— What is needed —
Transcribe the material word for word, from its first line through the line containing "[x=219, y=133]", with both of those lines included. Omit the pictures.

..............................

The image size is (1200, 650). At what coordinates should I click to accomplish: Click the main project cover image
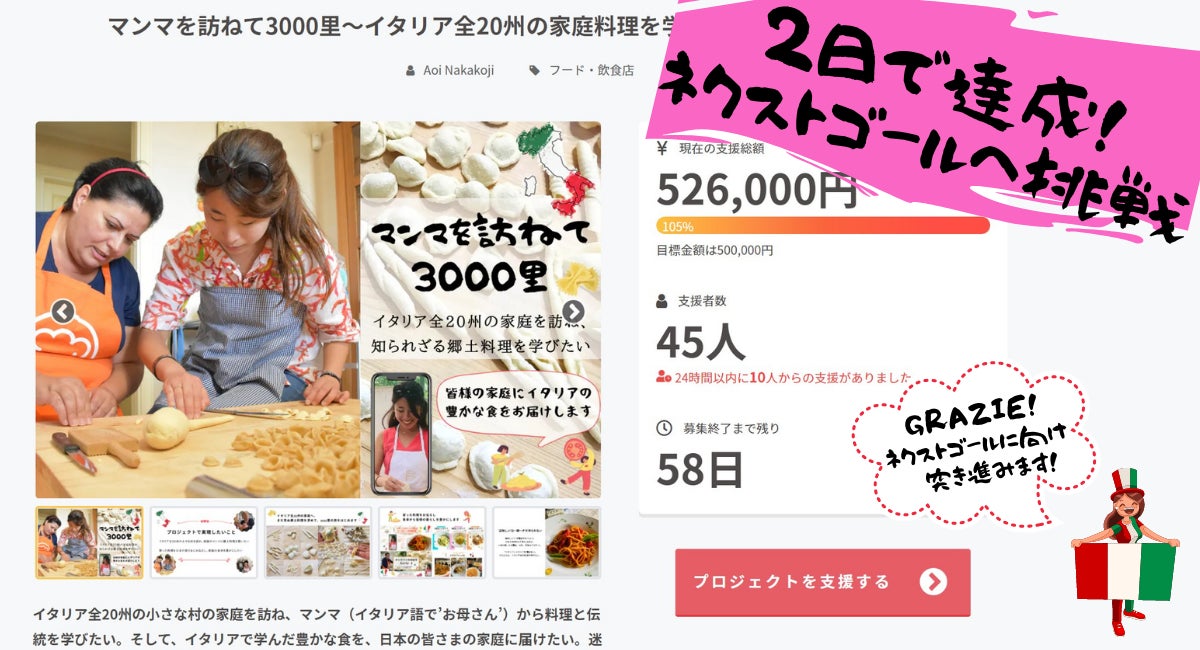[x=318, y=310]
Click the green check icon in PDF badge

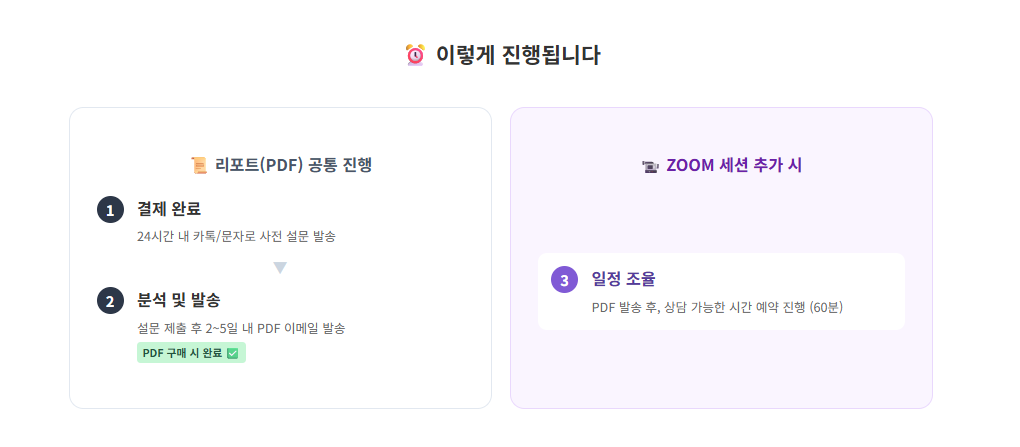click(x=233, y=353)
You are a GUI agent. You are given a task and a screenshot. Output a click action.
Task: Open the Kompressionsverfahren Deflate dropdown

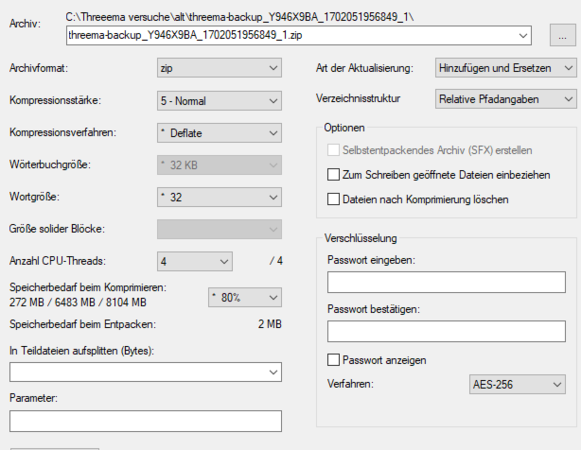[x=219, y=133]
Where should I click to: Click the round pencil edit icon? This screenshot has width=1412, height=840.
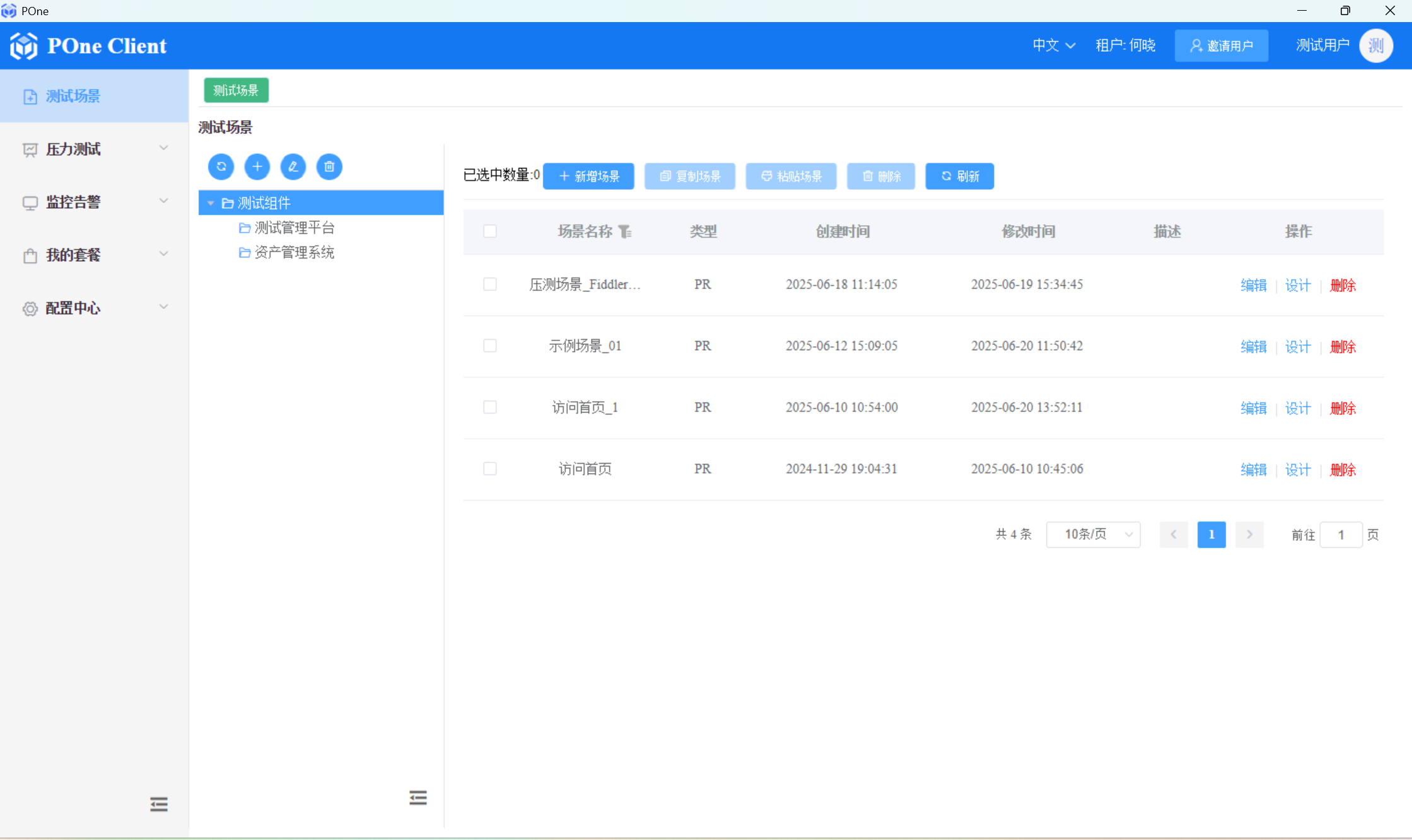(293, 166)
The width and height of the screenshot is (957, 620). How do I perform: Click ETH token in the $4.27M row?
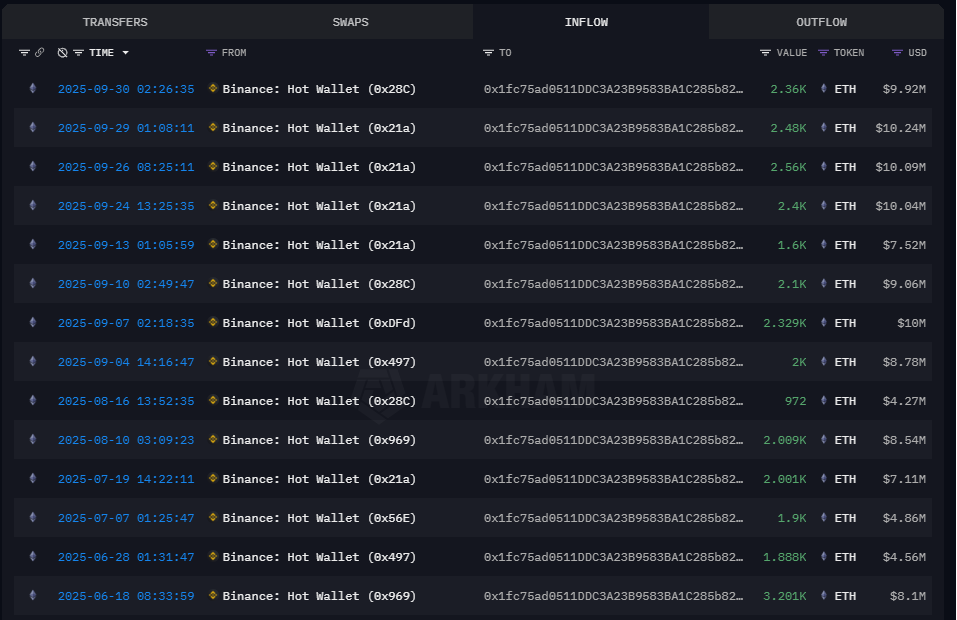pyautogui.click(x=845, y=401)
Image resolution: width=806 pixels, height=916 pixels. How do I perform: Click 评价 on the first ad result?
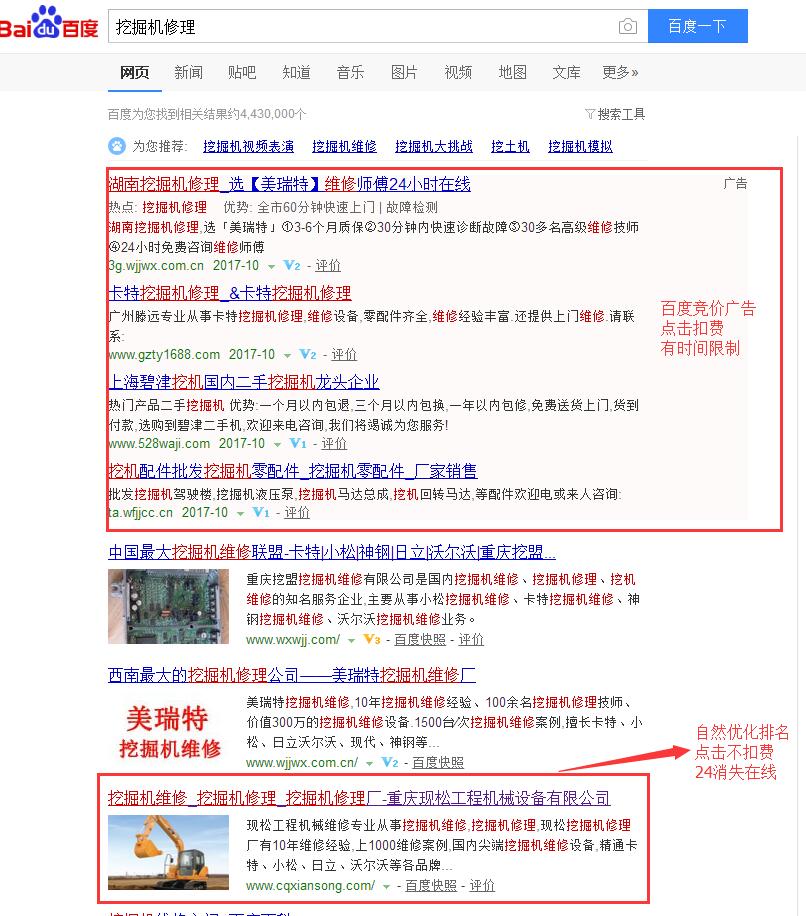(327, 266)
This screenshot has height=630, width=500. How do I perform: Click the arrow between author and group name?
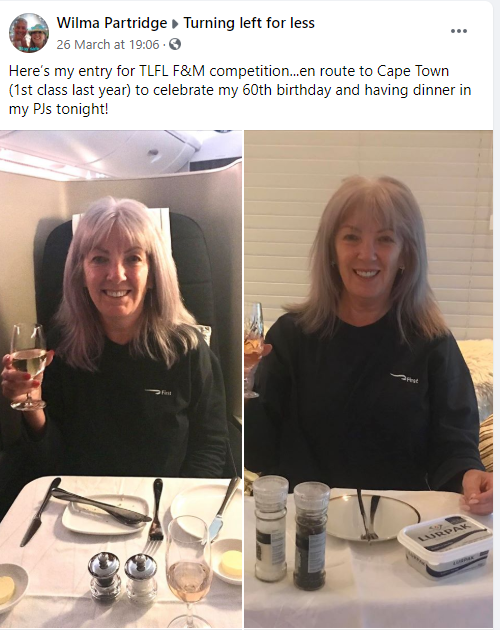175,24
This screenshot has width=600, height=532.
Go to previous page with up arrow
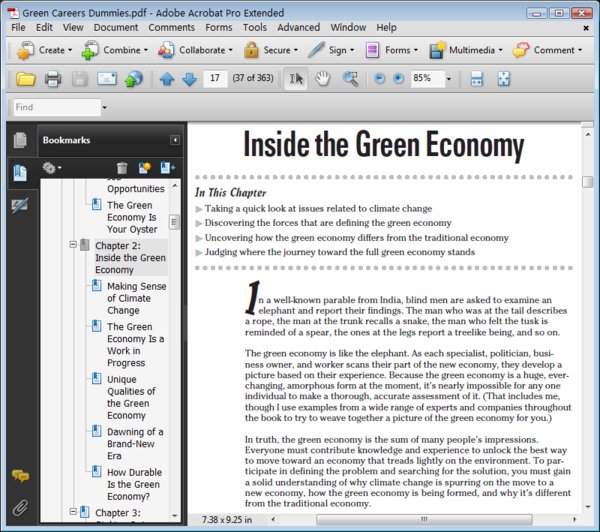click(x=167, y=79)
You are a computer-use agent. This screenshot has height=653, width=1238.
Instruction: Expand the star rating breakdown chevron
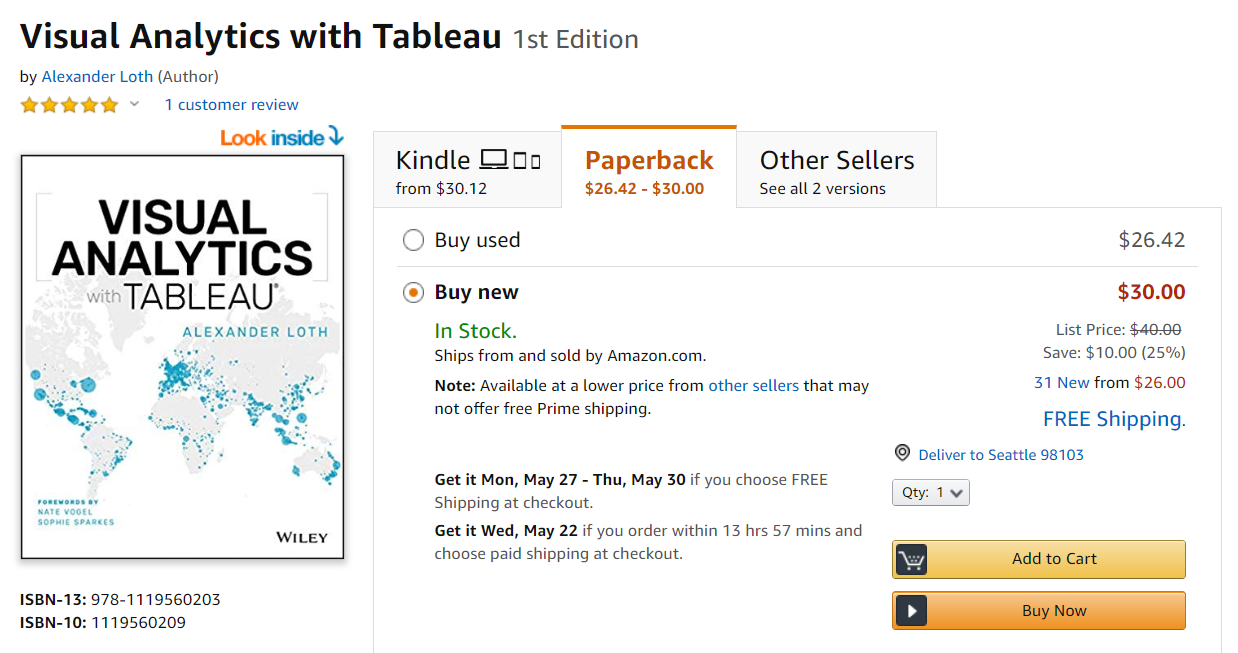pyautogui.click(x=133, y=104)
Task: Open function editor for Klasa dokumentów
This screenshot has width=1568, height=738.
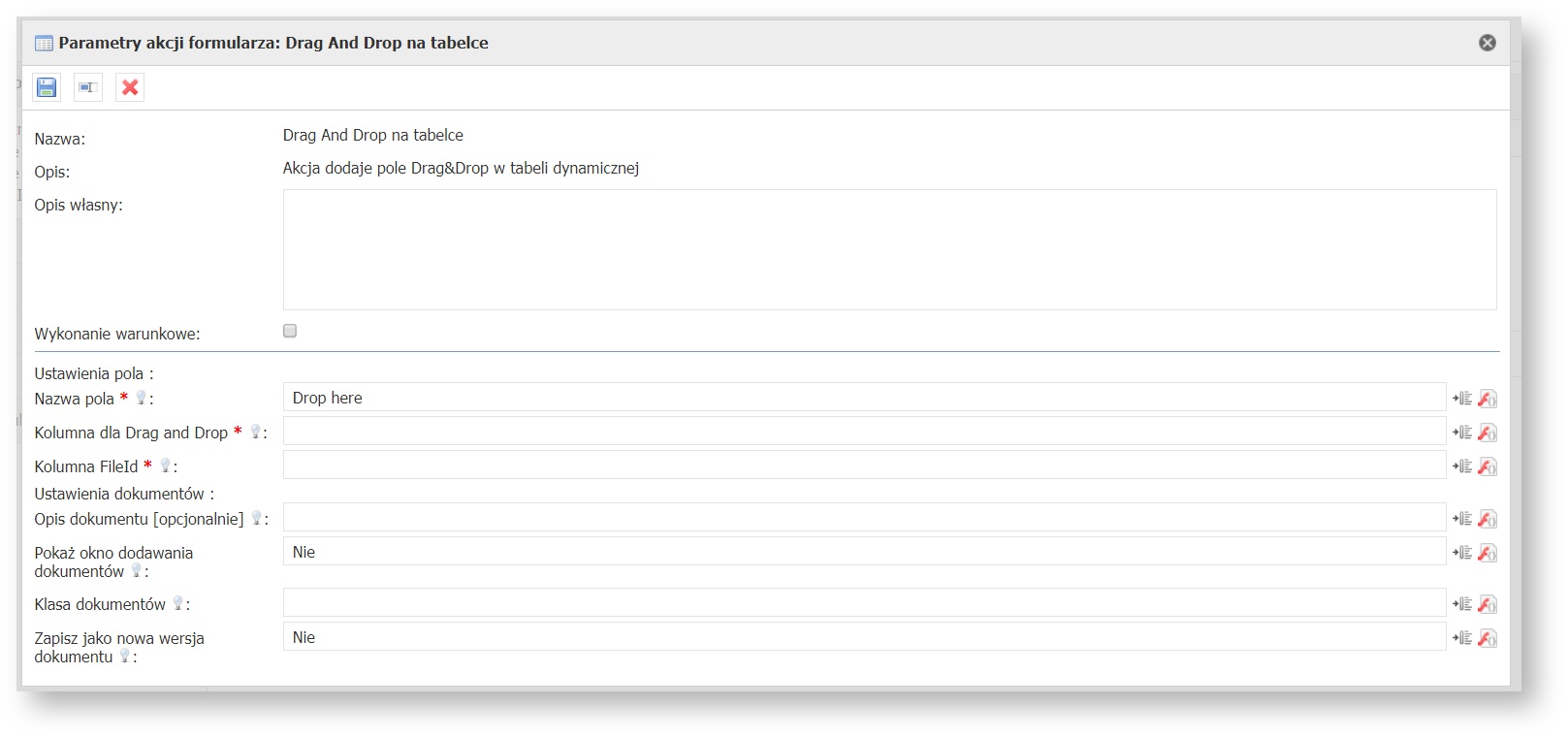Action: [x=1488, y=604]
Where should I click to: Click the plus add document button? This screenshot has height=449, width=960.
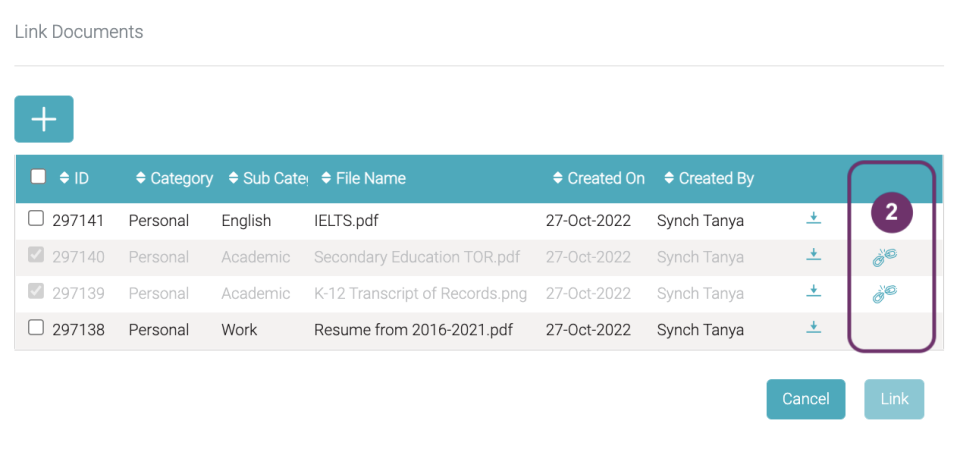(44, 119)
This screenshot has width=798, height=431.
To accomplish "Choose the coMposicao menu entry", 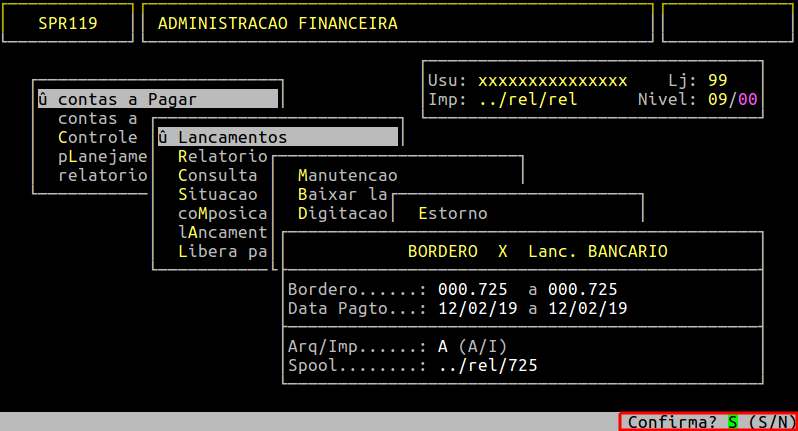I will pos(222,213).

..............................

— Complete output —
The image size is (1200, 650). At what coordinates should I click to accomplish: Click the main project cover image
[x=318, y=310]
Click the green check icon in PDF badge

click(x=233, y=353)
You are a GUI agent. You are given a task and a screenshot. Output a click action.
Task: Open the Kompressionsverfahren Deflate dropdown

[x=219, y=133]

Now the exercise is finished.